Sentindo uma preguiça boa, me virei na cama, ficando de bruços e abraçando o travesseiro. Ainda com os olhos meio fechados por causa do sono, vi a pulseira que o Léo me dera em cima do meu criado mudo. Estiquei a mão e a segurei entre os meus dedos. Eu não estava a usando para não chamar muita atenção, principalmente do Alê, embora quisesse muito exibi-la por aí como um troféu.

Fiquei olhando para aquele acessório que era o “símbolo” do nosso trato e, de repente, fui tomada pela vontade de ter o Léo mais perto de mim. As regras do nosso contrato, a cada dia que passava, estavam se transformando em limites difíceis de respeitar. Eu desejava poder chamá-lo a qualquer horário no Whats, vê-lo quando bem desejasse ou, até mesmo, fazer coisas bobas, como usar a pulseira sem medo que alguém descobrisse a nossa relação secreta.

Voltei a me virar na cama, me escondendo embaixo do edredom como se aquele pedaço de tecido fosse capaz de me proteger do mundo.

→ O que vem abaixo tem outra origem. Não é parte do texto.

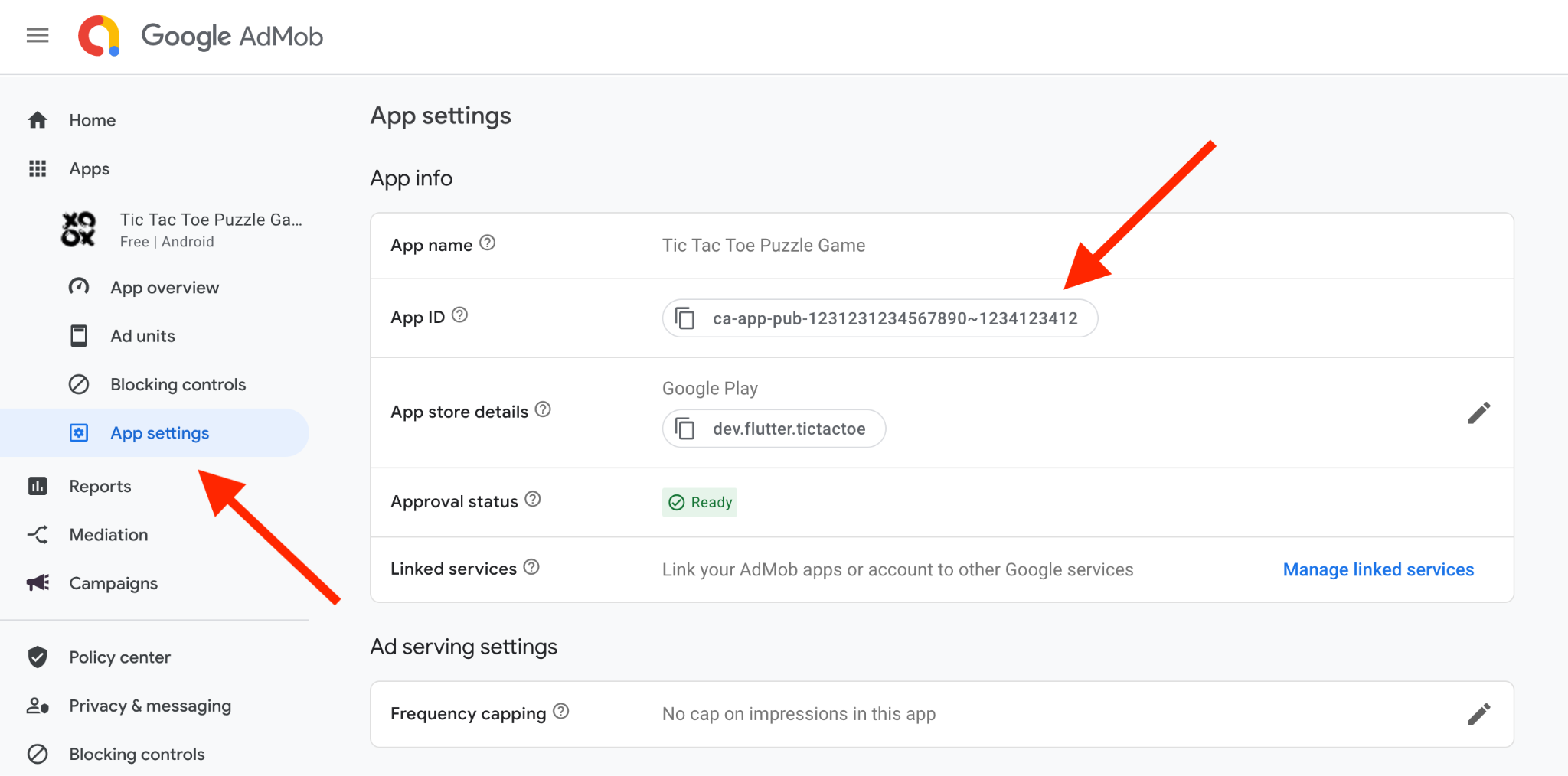Copy the dev.flutter.tictactoe package name
This screenshot has height=776, width=1568.
[x=685, y=429]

Fechando os olhos, relembrei a noite anterior, dos abraços e beijos, da música que ele compartilhara comigo, das conversas e brincadeiras. Lembrei do cheiro e do jeito firme que me segurava -  sem deixar de ser carinhoso e respeitoso – e do calor do seu “sorriso de verão”.

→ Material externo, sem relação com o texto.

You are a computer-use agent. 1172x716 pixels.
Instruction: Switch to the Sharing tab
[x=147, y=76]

Estendi um dos braços na cama, como se assim ainda pudesse voltar ao dia que ele estivera ali junto comigo. Lembrei da nossa conversa na ocasião, quando ele me falou que eu era um pássaro que voaria para muito longe ainda. Ainda com essa conversa com a cabeça, peguei meu celular no criado mudo e abri o Google. O Léo estava certo quando disse que meu nome significava “enviada de Deus”. Mas o dele não batia. A pesquisa dizia que Leonardo queria dizer “valente ou forte como um leão”.

Ignorando o nosso trato – de primeiro chamá-lo pelo nome, esperar ele dizer se estava sozinho para só então continuar a conversa – mandei uma mensagem no Whats.

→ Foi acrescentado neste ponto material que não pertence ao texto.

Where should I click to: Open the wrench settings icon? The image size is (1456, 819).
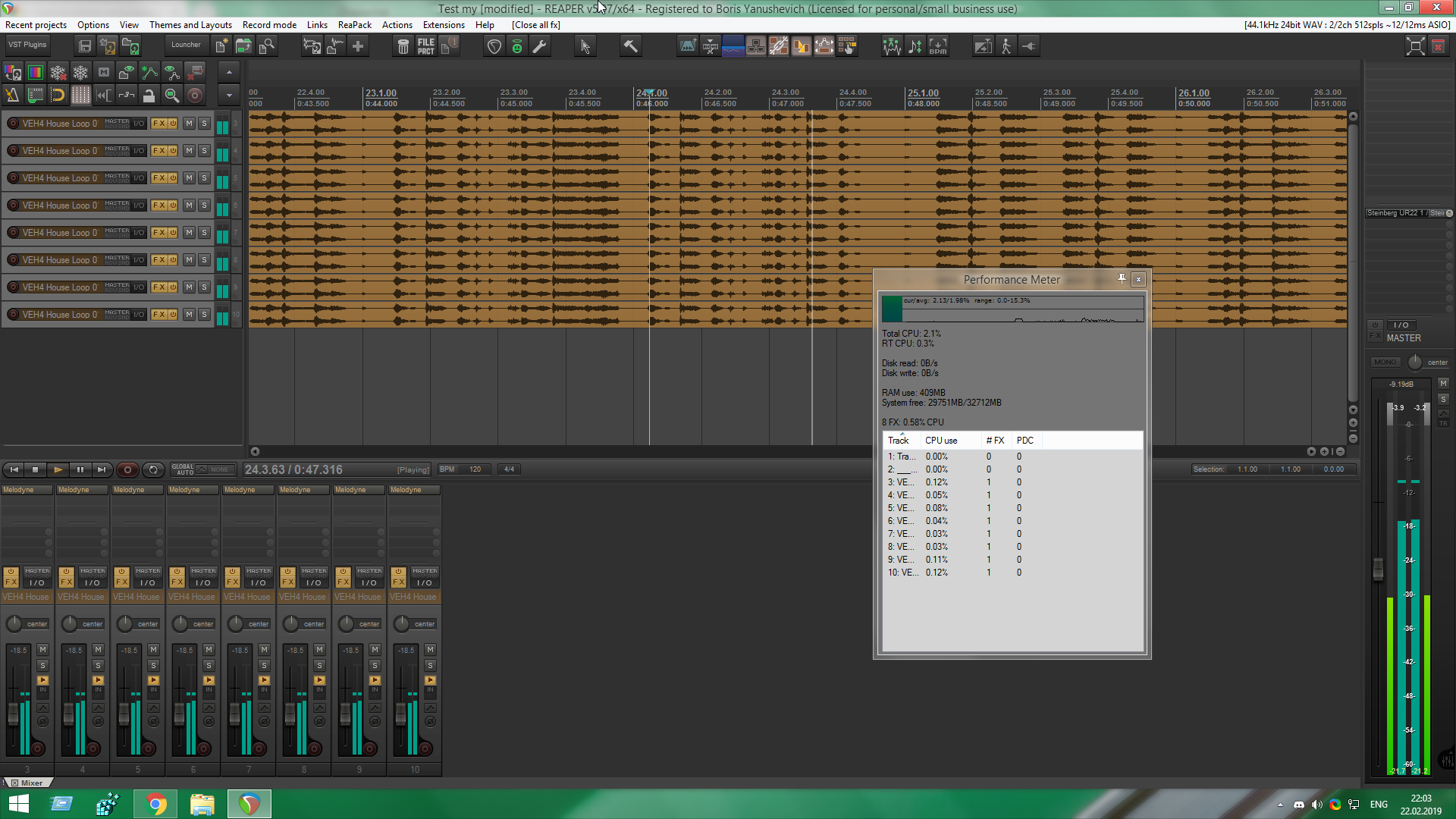pos(539,46)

“Da onde você tirou que seu nome significa “presente de Deus”, Leonardo?”

Apesar de ser oito horas da manhã de um domingo, ele respondeu em menos de cinco minutos depois.

“Acordou pensando em mim, é?”

Fiquei sem graça com a resposta. Não era minha intenção dar na cara que ele estava dominando meus pensamentos. Pensei em dar uma desculpa para aquele súbito interesse, mas mudei de ideia. Afinal, que mal havia em confirmar que estava pensando nele depois que o garoto sacrificou uma festa com os amigos para ficar comigo?

“Acordei e vi sua pulseira em cima do meu criado-mudo. Aí, não sei porquê, lembrei dessa conversa dos nomes. Mas pesquisei no Google e vi que está errado. Na verdade, Leonardo significa forte como um leão”.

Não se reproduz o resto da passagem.